Repeat every entry exactly. Leave nothing out.

Items from a dataset
=== Begin Enclosure ===
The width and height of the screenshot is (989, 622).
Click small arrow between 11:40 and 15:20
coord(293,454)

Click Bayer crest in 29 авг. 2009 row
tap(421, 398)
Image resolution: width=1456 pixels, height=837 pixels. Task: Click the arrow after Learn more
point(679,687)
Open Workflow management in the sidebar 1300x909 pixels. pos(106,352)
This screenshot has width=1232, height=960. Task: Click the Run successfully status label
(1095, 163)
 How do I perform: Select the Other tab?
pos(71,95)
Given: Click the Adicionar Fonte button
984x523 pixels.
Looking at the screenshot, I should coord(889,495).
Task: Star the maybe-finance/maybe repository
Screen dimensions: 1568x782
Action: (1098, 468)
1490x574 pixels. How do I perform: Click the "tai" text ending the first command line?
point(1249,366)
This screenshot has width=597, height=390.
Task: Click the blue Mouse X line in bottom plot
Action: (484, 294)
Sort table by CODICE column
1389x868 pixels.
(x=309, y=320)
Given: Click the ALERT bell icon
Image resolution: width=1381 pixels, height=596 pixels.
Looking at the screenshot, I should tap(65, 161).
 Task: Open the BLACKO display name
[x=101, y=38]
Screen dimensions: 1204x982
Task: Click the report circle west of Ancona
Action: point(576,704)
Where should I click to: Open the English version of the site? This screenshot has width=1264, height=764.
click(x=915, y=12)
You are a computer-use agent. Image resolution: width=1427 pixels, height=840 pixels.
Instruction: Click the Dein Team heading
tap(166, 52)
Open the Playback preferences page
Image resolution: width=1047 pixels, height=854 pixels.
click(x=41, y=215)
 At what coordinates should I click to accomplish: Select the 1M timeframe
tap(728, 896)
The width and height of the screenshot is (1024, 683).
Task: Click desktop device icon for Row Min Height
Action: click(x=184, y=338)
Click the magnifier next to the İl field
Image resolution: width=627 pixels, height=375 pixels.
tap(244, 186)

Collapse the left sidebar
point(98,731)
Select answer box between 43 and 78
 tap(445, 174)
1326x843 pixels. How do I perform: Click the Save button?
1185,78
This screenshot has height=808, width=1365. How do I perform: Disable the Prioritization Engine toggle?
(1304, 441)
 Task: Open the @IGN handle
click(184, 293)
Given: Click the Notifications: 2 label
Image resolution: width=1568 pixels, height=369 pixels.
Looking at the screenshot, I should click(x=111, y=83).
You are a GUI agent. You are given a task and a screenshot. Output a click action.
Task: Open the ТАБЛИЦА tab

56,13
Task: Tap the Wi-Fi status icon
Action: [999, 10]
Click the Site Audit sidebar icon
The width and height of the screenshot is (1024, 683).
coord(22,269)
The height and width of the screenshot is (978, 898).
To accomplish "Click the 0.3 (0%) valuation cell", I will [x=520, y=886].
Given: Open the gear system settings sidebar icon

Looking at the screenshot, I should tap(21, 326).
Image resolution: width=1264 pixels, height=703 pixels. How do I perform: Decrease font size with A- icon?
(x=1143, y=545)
=== End Enclosure ===
- [ANSWER BOX]
The width and height of the screenshot is (989, 622).
Click small arrow between 11:40 and 15:20
coord(293,454)

Click Bayer crest in 29 авг. 2009 row
tap(421, 398)
Image resolution: width=1456 pixels, height=837 pixels. Task: Click the arrow after Learn more
point(679,687)
Open Workflow management in the sidebar 1300x909 pixels. pos(106,352)
This screenshot has width=1232, height=960. Task: Click the Run successfully status label
(1095, 163)
 How do I perform: Select the Other tab?
pos(71,95)
Given: Click the Adicionar Fonte button
984x523 pixels.
Looking at the screenshot, I should coord(889,495).
Task: Star the maybe-finance/maybe repository
Screen dimensions: 1568x782
Action: (1098, 468)
1490x574 pixels. How do I perform: Click the "tai" text ending the first command line?
point(1249,366)
This screenshot has width=597, height=390.
Task: Click the blue Mouse X line in bottom plot
Action: (484, 294)
Sort table by CODICE column
1389x868 pixels.
(x=309, y=320)
Given: Click the ALERT bell icon
Image resolution: width=1381 pixels, height=596 pixels.
Looking at the screenshot, I should tap(65, 161).
 Task: Open the BLACKO display name
[x=101, y=38]
Screen dimensions: 1204x982
Task: Click the report circle west of Ancona
Action: point(576,704)
Where should I click to: Open the English version of the site? This screenshot has width=1264, height=764.
click(x=915, y=12)
You are a computer-use agent. Image resolution: width=1427 pixels, height=840 pixels.
Instruction: Click the Dein Team heading
tap(166, 52)
Open the Playback preferences page
Image resolution: width=1047 pixels, height=854 pixels.
click(x=41, y=215)
 At what coordinates should I click to accomplish: Select the 1M timeframe
tap(728, 896)
The width and height of the screenshot is (1024, 683).
Task: Click desktop device icon for Row Min Height
Action: click(x=184, y=338)
Click the magnifier next to the İl field
Image resolution: width=627 pixels, height=375 pixels.
tap(244, 186)

Collapse the left sidebar
point(98,731)
Select answer box between 43 and 78
 tap(445, 174)
1326x843 pixels. How do I perform: Click the Save button?
1185,78
This screenshot has height=808, width=1365. How do I perform: Disable the Prioritization Engine toggle?
(1304, 441)
 Task: Open the @IGN handle
click(184, 293)
Given: Click the Notifications: 2 label
Image resolution: width=1568 pixels, height=369 pixels.
Looking at the screenshot, I should click(x=111, y=83).
You are a GUI agent. You are given a task and a screenshot. Output a click action.
Task: Open the ТАБЛИЦА tab

56,13
Task: Tap the Wi-Fi status icon
Action: [999, 10]
Click the Site Audit sidebar icon
The width and height of the screenshot is (1024, 683).
coord(22,269)
The height and width of the screenshot is (978, 898).
To accomplish "Click the 0.3 (0%) valuation cell", I will [x=520, y=886].
Given: Open the gear system settings sidebar icon

Looking at the screenshot, I should tap(21, 326).
Image resolution: width=1264 pixels, height=703 pixels. How do I perform: Decrease font size with A- icon?
(x=1143, y=545)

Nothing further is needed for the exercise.